* What you need to do: Would you copy each line of the records that includes the word "agent"?

* Data shown:

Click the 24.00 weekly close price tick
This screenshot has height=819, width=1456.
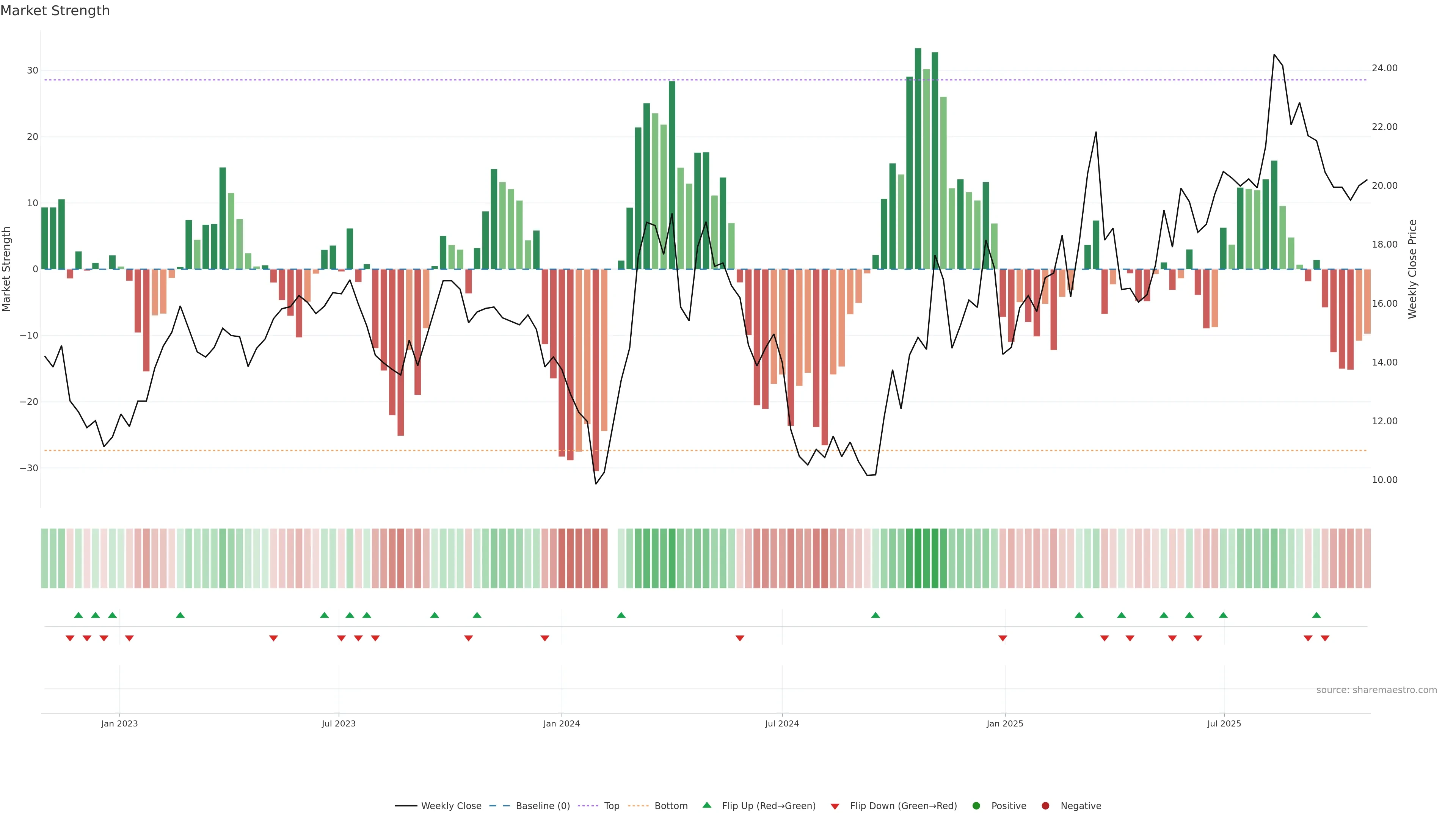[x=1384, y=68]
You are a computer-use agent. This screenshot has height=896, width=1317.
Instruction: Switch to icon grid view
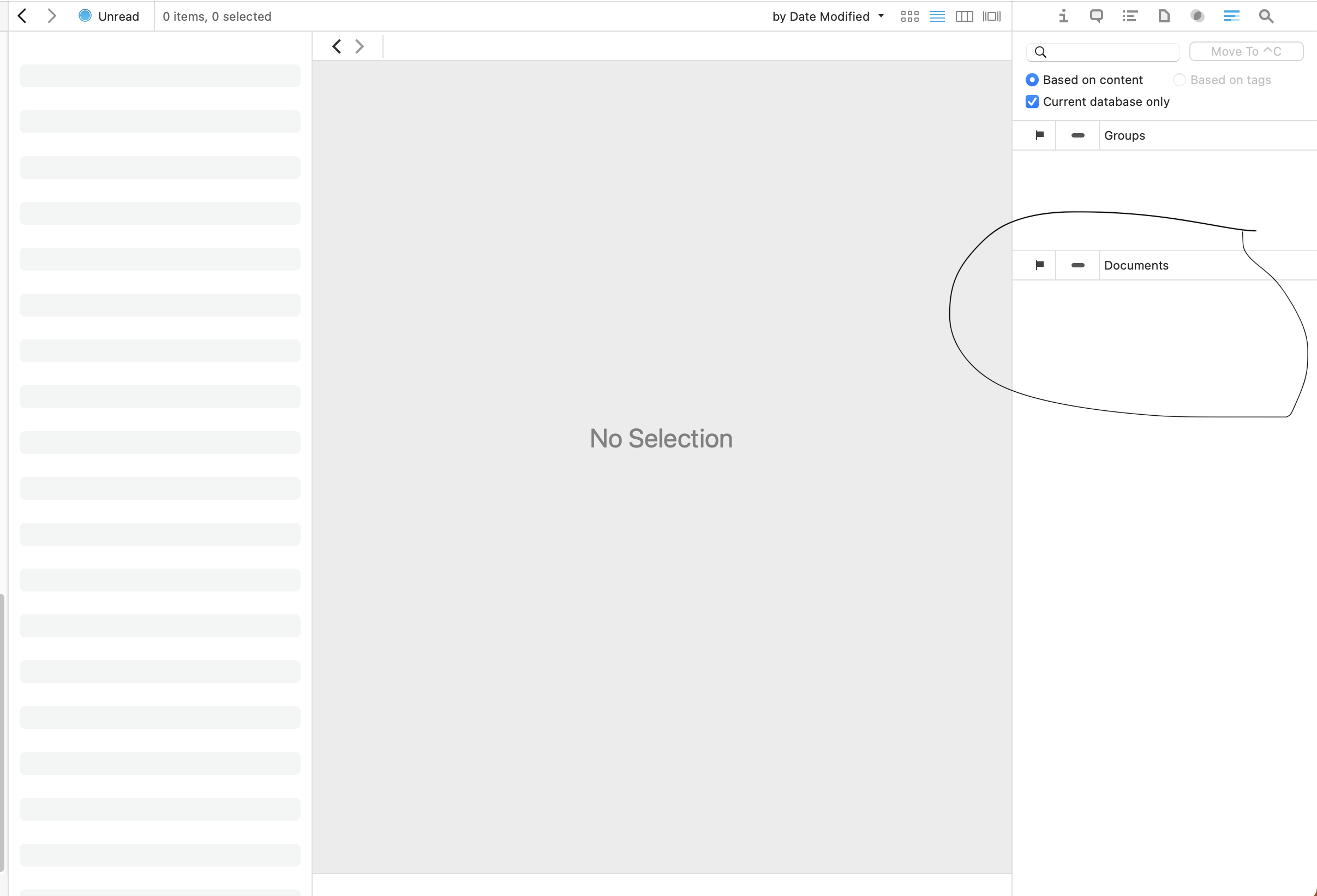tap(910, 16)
* * *
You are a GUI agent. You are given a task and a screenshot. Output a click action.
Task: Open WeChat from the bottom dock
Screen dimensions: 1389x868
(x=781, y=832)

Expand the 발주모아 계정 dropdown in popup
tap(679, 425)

* Problem solution:
You are a computer-use agent. This screenshot has height=896, width=1317.
You are a GUI agent. You are given a task and a screenshot. Output a click action.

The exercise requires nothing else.